BEIJING, Dec. 9 -- China's consumer price index (CPI), a main gauge of inflation, edged down 0.5 percent year on year in November, National Bureau of Statistics (NBS) data showed Saturday.
NBS statistician Dong Lijuan attributed the fall to factors such as the decrease in prices of food and energy in November.
The year-on-year CPI reading for November narrowed by 0.3 percentage points compared to October as energy prices became a main drag. Energy price decrease contributed 0.19 percentage points to the CPI decline in the month, Dong said.
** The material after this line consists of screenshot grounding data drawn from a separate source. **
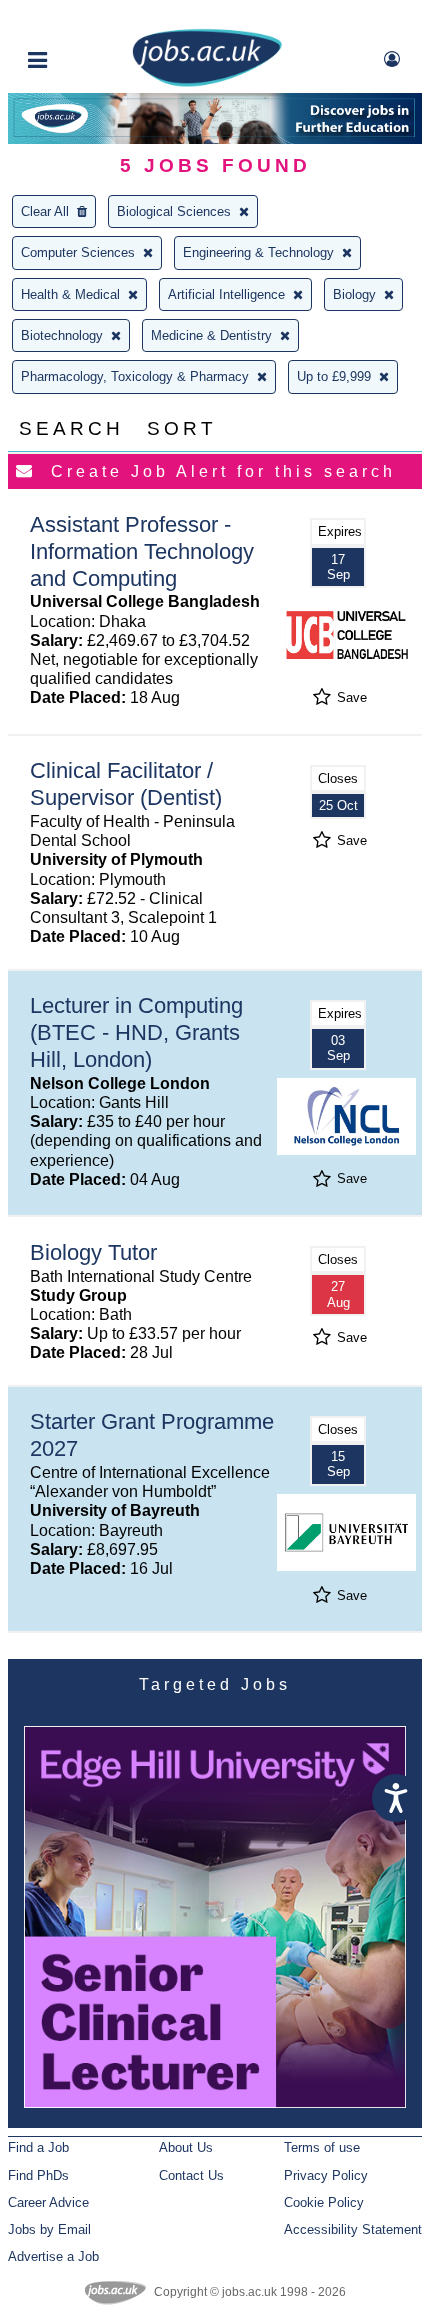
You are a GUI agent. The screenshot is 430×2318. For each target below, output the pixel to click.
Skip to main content (80, 17)
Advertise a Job (53, 2256)
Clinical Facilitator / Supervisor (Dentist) (126, 784)
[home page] (207, 82)
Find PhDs (38, 2175)
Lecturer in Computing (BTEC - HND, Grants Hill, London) (136, 1032)
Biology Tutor (93, 1252)
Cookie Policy (324, 2202)
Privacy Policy (326, 2175)
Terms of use (322, 2147)
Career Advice (48, 2202)
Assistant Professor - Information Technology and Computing (142, 551)
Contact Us (191, 2175)
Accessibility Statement (353, 2229)
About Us (186, 2147)
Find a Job (38, 2147)
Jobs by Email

Food prices were down 4.2 percent year on year, with the pace of decrease rising by 0.2 percentage points, pork prices went down 31.8 percent year on year, while prices for eggs, edible oil, beef, mutton, as well as poultry and aquatic products, fell by between 1.1 percent and 10.5 percent, the data showed.
However, the core CPI, deducting food and energy prices, went up 0.6 percent year on year last month as the pace of increase stayed unchanged compared with October, maintaining a moderate increase, Dong said.
The data showed that non-food prices went up 0.4 percent year on year last month, of which prices of services edged up by 1 percent, while prices for clothing rose 1.4 percent.
On a monthly basis, the CPI also dipped 0.5 percent in November from the previous month, the data showed. During the month, food prices went down 0.9 percent while non-food prices fell 0.4 percent, the data showed.
Dong said that the month-on-month decrease was mainly due to the impact of warmer weather, sufficient supply of agricultural products, falling international oil prices, and a seasonal decline in consumer demand for travel and other services.
The average CPI from January to November increased 0.3 percent year on year, the NBS data showed.
Saturday's data also showed that the country's producer price index (PPI), which measures costs for goods at the factory gate, went down 3 percent year on year in November.
On a monthly basis, the November PPI fell 0.3 percent, affected by factors such as the fall in international oil prices and weak market demand for some industrial products, Dong said.